Fijamos ahora nuestros ojos en Esteban, el primer discípulo amado que derramó su sangre por Jesucristo. Lo que vamos a ver a continuación nos va a colmar de una alegría indescriptible, puesto que es aplicable a todos los que pretendemos llegar a ser discípulos de Jesús. Partimos del hecho de que Esteban recibió el Evangelio, lo llevó a su interior, lo hizo Espíritu de su espíritu.
Dicho esto, pongamos atención en la invocación que dirigió a Jesús durante su lapidación: “Señor Jesús, recibe mi espíritu” (Hch 7,59). Sondeemos no sin estremecimiento esta invocación del primer mártir de la Iglesia. Tengamos en cuenta que Esteban recibió, hizo suyo, el Evangelio que le había sido predicado; es por eso mismo que está en condiciones de decir a Jesús: ¡Ahora recíbeme tú a mí, hazme tuyo en tus entrañas! ¡Recíbelo, Señor y Dios mío, porque rebosa de tu Palabra! No estoy endulzando nada, es el mismo Evangelio el que nos dice cómo mueren los discípulos amados de Jesús: entregándole su espíritu.
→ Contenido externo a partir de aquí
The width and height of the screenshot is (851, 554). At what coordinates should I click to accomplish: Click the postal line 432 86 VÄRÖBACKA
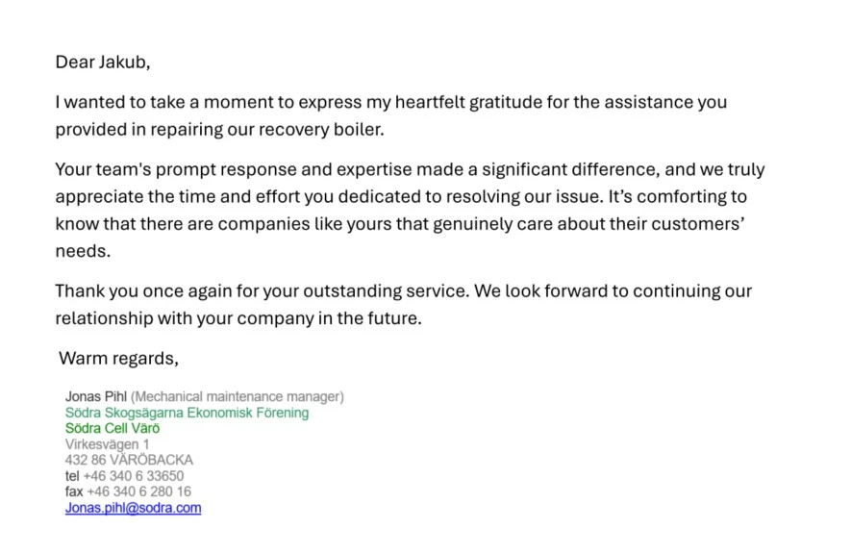129,460
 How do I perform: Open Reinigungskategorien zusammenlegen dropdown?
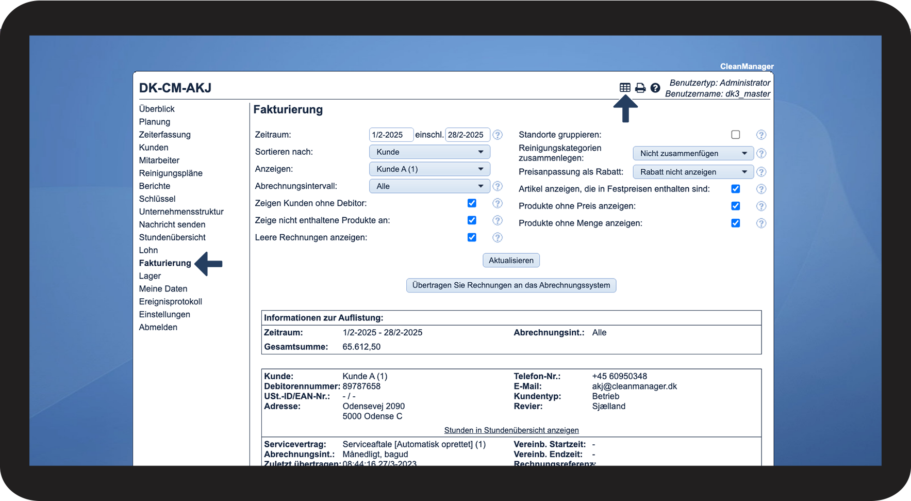coord(693,153)
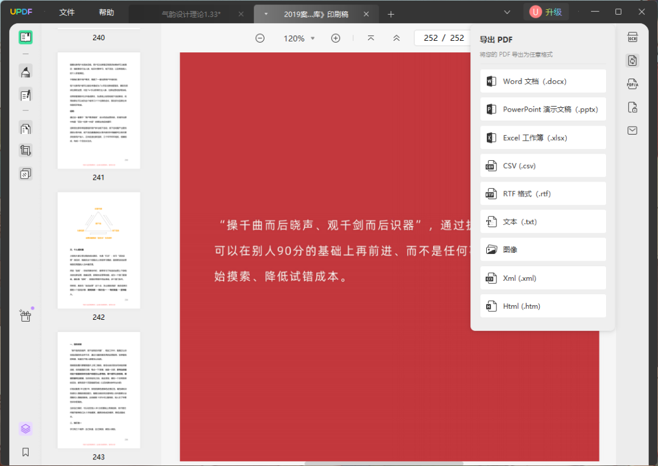This screenshot has height=466, width=658.
Task: Export as Word 文档 (.docx)
Action: pyautogui.click(x=543, y=82)
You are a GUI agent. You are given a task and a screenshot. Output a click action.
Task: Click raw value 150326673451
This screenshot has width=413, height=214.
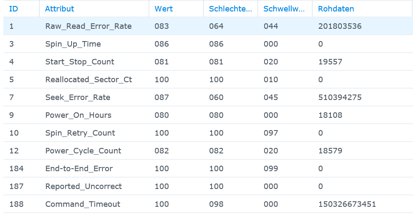click(347, 204)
Volvemos a la escena del Calvario: Jesús en la cruz, la Iglesia-María y el discípulo amado. Nos apropiamos de la iluminación que el Espíritu Santo derramó sobre san Buenaventura. Este santo franciscano del siglo XIII se identificó con el discípulo amado del Calvario. Bien sabía que la sabiduría de su predicación se debía a su ubicación junto al Crucificado. De la herida de su costado brotaba el manantial de vida que alimentaba su alma. Repito, ella, la herida, era la fuente de su predicación. Recogemos este testimonio suyo entresacado de su catequesis acerca de “El Árbol de la Vida”: “Levántate, pues, alma amiga de Cristo, y sé la paloma que anida en la pared de una cueva; sé el gorrión que ha encontrado una casa y no deja de guardarla; sé la tórtola que esconde los polluelos de su casto amor en aquella abertura sacratísima. Aplica a ella tus labios para que bebas el agua de las fuentes del Salvador”.